Books of Blood by Clive Barker, Volume IV

“We came back tonight, Sadie and I,” the ghost went on. “A one-night stand at the Slaughterhouse of Love. That’s what they called this place, did you know that? People used to come here from all over, just to peer in at this very room; just to see where Sadie Durning had shot her husband Buck. Sick people, Virginia, don’t you think? More interested in murder than love. Not me… I’ve always liked love, you know? Almost the only thing I’ve ever had much of a talent for, in fact.”

“You lied to me,” she said. “You used me.”

“I haven’t finished yet,” Buck promised. “In fact I’ve barely started.”

He moved from the door toward her, but she was prepared for him this time. As he touched her, and the smoke was made flesh again, she threw a blow toward him. Buck moved to avoid it, and she dodged past him toward the door. Her untied hair got in her eyes, but she virtually threw herself toward freedom. A cloudy hand snatched at her, but the grasp was too tenuous and slipped.

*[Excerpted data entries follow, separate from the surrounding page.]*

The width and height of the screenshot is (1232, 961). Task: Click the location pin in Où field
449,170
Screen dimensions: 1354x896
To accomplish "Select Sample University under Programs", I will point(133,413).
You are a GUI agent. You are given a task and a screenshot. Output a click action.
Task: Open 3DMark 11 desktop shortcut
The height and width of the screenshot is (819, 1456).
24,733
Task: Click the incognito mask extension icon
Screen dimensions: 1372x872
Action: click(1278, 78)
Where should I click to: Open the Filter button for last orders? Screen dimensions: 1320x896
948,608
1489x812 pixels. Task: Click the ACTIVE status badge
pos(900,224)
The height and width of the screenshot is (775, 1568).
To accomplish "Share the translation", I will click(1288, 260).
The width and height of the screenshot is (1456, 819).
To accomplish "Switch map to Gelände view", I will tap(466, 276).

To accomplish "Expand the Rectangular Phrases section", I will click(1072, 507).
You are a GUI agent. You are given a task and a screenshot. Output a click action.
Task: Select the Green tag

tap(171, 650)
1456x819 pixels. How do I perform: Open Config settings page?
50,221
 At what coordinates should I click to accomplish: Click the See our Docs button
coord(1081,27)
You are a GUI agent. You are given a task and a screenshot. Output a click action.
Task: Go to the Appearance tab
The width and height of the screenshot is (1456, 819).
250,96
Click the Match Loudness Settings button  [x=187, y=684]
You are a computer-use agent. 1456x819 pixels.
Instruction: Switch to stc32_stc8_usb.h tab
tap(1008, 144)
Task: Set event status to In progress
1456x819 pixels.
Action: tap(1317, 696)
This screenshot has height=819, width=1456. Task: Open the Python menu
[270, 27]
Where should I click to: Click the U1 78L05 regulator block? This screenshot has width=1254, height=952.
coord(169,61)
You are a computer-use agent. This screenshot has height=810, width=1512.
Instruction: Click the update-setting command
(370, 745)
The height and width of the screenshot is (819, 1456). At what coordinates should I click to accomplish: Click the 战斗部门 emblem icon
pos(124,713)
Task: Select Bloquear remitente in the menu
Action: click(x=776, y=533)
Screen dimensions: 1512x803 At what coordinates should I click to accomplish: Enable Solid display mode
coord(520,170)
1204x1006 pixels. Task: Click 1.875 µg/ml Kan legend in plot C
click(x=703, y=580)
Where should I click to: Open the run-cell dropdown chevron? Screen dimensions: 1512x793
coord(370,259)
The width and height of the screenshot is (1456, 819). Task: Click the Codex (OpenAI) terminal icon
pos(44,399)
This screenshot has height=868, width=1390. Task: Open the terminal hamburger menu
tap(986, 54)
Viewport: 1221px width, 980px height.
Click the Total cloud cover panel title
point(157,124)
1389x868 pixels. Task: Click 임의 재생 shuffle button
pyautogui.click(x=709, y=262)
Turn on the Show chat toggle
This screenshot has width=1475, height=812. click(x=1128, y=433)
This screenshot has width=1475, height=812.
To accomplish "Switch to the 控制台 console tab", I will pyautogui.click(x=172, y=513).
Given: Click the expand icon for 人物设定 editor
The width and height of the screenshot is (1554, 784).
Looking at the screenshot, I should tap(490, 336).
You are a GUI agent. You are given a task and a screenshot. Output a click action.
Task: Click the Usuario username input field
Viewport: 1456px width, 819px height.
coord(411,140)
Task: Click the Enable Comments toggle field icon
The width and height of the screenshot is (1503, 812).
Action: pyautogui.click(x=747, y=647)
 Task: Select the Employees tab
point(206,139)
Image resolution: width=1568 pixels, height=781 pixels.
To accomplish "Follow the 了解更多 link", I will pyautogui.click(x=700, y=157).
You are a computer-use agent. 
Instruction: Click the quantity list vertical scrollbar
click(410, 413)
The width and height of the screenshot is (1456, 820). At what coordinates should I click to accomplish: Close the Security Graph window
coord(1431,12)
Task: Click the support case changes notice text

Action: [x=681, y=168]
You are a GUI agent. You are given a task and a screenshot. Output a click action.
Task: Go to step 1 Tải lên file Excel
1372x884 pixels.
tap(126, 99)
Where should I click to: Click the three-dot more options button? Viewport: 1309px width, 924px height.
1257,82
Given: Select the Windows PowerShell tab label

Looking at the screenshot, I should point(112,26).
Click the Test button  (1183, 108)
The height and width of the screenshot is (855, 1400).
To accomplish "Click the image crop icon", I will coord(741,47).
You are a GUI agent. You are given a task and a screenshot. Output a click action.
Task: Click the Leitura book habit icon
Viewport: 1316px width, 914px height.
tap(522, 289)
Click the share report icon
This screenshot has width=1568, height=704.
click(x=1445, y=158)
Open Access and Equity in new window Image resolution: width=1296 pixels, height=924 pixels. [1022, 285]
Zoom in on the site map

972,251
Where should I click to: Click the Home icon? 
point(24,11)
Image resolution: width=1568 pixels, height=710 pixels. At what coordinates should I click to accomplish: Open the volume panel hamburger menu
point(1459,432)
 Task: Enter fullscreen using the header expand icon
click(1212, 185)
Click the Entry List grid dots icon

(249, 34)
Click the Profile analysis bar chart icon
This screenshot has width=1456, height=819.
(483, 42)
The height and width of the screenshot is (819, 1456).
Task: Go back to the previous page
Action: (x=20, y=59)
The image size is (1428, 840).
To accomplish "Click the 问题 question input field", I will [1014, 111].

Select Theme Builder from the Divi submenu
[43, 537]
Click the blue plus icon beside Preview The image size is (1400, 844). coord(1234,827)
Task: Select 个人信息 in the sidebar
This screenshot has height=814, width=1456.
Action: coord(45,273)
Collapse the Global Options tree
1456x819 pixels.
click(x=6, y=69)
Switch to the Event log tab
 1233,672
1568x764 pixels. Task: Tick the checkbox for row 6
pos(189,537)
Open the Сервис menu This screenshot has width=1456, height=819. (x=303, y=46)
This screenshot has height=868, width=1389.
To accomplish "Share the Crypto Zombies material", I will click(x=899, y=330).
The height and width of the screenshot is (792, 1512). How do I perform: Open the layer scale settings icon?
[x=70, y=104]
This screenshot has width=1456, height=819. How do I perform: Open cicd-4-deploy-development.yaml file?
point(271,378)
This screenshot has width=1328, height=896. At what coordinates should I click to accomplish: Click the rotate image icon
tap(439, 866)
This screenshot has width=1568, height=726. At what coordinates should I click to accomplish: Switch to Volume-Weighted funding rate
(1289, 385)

“I’ll be waiting,” Buck called after her as she stumbled across the walkway and into the storm. “You hear me, bitch? I’ll be waiting!”

He wasn’t going to humiliate himself with a pursuit. She would have to come back, wouldn’t she? And he, invisible to all but the woman, could afford to bide his time. If she told her companions what she’d seen they’d call her crazy; maybe lock her up where he could have her all to himself. No, he had a winner here. She would return soaked to the skin, her dress clinging to her in a dozen fetching ways; panicky perhaps; tearful; too weak to resist his overtures. They’d make music then. Oh yes. Until she begged him to stop.

SADIE followed Laura May out.

“Where are you going?” Milton asked his daughter, but she didn’t reply. “Jesus!” he shouted after her, registering what he’d seen. “Where’d you get the goddamn gun?”

The rain was torrential. It beat on the ground, on the last leaves of the cottonwood, on the roof, on the skull. It flattened Laura May’s hair in seconds, pasting it to her forehead and neck.

“Earl?” she yelled. “Where are you? Earl?” She began to run across the lot, yelling his name as she went. The rain had turned the dust to a deep brown mud; it slopped up against her shins. She crossed to the other building. A number of guests, already woken by Gyer’s barrage, watched her from their windows. Several doors were open. One man, standing on the walkway with a beer in his hand, demanded to know what was going on. “People running around like crazies,” he said. “All this yelling. We came here for some privacy for Christ’s sake.” A girl-fully twenty years his junior-emerged from the room behind the beer drinker. “She’s got a gun, Dwayne,” she said. “See that?”

“Where did they go?” Laura May asked the beer drinker.

“Who?” Dwayne replied.

“The crazies!” Laura May yelled back above another peal of thunder.

“They went around the back of the office,” Dwayne said, his eyes on the gun rather than Laura May. “They’re not here. Really they’re not.”

Laura May doubled back toward the office building. The rain and lightning were blinding, and she had difficulty keeping her balance in the swamp underfoot.

“Earl!” she called. “Are you there?”

Sadie kept pace with her. The Cade woman had pluck, no doubt of that, but there was an edge of hysteria in her voice which Sadie didn’t like too much. This kind of business (murder) required detachment. The trick was to do it almost casually, as you might flick on the radio, or swat a mosquito. Panic would only cloud the issue; passion the same. Why, when she’d raised that .38 and pointed it at Buck there’d been no anger to spoil her aim, not a trace. In the final analysis, that was why they’d sent her to the chair. Not for doing it, but for doing it too well.

Laura May was not so cool. Her breath had become ragged, and from the way she sobbed Earl’s name as she ran it was clear she was close to the breaking point. She rounded the back of the office building, where the motel sign threw a cold light on the waste ground, and this time, when she called for Earl, there was an answering cry. She stopped, peering through the veil of rain. It was Earl’s voice, as she’d hoped, but he wasn’t calling to her.